Backwater: 3 stars. Miriam has left Germany and is now at a semi-boarding school in north London. She is much less happy here, though just as in doubt of her abilities. She finds, upon leaving, that her students love her. She really misses the school in Germany. Meanwhile, two of her sisters are engaged and the whole dating scene (such as it is among the upper middle class) stresses her out. She desperately wants to be married herself, but is also terrified of being married. She is about age 18-19, being there for 15-18 months.
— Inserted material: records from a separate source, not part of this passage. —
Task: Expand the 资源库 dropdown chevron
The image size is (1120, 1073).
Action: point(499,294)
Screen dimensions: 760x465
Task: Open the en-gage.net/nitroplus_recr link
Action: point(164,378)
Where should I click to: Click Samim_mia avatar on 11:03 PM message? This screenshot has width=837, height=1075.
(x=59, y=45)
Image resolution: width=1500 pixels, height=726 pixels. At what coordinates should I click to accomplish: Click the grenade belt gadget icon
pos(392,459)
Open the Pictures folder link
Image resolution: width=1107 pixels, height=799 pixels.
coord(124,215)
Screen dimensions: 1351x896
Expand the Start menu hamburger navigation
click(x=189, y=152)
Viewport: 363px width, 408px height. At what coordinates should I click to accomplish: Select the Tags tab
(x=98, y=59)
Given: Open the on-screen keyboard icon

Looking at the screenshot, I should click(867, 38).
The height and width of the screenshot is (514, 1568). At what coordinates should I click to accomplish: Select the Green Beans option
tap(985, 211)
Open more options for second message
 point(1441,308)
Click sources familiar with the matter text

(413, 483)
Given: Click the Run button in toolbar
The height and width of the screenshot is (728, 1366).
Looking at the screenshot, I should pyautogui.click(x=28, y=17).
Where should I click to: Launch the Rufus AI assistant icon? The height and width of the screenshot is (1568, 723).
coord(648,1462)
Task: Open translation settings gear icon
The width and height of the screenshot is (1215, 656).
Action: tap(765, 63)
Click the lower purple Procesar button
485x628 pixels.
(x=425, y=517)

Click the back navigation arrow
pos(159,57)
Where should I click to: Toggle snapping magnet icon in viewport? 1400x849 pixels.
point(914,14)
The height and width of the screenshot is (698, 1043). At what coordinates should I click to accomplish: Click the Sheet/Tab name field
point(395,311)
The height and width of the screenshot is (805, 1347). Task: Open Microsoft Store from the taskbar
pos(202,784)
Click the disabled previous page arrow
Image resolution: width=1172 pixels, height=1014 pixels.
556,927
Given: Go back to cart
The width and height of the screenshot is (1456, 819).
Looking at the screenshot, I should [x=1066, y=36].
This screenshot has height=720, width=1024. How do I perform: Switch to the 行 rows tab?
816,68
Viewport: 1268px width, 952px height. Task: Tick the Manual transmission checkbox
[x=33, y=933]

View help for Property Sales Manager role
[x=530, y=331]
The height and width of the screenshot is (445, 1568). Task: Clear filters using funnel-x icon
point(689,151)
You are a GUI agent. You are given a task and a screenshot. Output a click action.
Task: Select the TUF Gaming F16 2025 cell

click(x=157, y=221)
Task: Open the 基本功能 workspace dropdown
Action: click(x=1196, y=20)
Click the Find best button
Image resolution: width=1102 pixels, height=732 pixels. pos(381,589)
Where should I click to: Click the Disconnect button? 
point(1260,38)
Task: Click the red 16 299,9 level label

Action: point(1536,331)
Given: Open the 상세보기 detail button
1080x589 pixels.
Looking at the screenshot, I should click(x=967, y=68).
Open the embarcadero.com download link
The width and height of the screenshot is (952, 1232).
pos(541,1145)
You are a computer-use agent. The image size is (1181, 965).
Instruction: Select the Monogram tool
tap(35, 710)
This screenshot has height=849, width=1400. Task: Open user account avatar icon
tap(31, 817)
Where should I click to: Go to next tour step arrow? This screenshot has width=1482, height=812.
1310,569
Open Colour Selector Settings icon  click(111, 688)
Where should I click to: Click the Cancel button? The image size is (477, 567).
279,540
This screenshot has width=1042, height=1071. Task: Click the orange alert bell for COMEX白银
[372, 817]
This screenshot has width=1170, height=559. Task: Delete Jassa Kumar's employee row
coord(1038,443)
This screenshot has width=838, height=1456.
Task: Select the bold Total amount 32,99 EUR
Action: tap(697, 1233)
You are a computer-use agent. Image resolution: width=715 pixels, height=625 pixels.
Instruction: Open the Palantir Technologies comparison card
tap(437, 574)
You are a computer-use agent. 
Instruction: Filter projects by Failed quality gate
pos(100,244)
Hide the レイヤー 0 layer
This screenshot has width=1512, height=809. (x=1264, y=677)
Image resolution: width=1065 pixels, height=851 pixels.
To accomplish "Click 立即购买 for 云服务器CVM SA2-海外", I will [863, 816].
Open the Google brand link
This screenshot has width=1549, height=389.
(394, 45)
Honeycomb: 3 stars. Miriam has left the north London school and has found a position as governess to 2 children in an upper class household. One of her future brothers-in-law has helped her find this place. She loves the house, but goes back and forth over how much she likes the family and their friends. She realizes she is more a glorified babysitter than a teacher, as children of this class don't really need to know anything, or so she thinks. Meanwhile her sisters are getting married, she has some prospects but again, is also terrified of them. She is a bit of a rebel, and has begun smoking and visits one of her prospects at his bachelor apartment. Her mother is also sick, and the book ends with her caring for her mother at the seaside.
Profile Image for Kristel.
2,097 reviews49 followers
July 1, 2024
The first 3 chapters of the book Pilgrimage written by Dorothy Richardson in the early 1900's. It tells the inner thoughts of a young woman coming to age in a family that has lived as 'rich gentry' suddenly finds itself bankrupt. Miriam is the protagonist and it is through her thoughts and experiences that the reader catches the experience of questioning her future; shall she work, what work will she do, will she marry, does she want to marry, does she want to take care of her father's debt and her mother's illness. Many questions, Miriam is still finding her way. An interesting look at feminism from this young ladies perspective. She seems a bit arrogant at times and other times she is self loathing.
Profile Image for Gary Lee.
853 reviews16 followers
Want to Read
March 2, 2013
Giving this one a shot -- though, taking it a bit slower than some of the other multi-novel, multi-volume works.

Book 1: 'Pointed Roofs'
3/5

A nice start to the series. A few rough patches here and there -- even though the novel is important for being the first "stream-of-consciousness" work in English, I thought the more straight-forward parts worked much better -- but overall, it was an engaging read.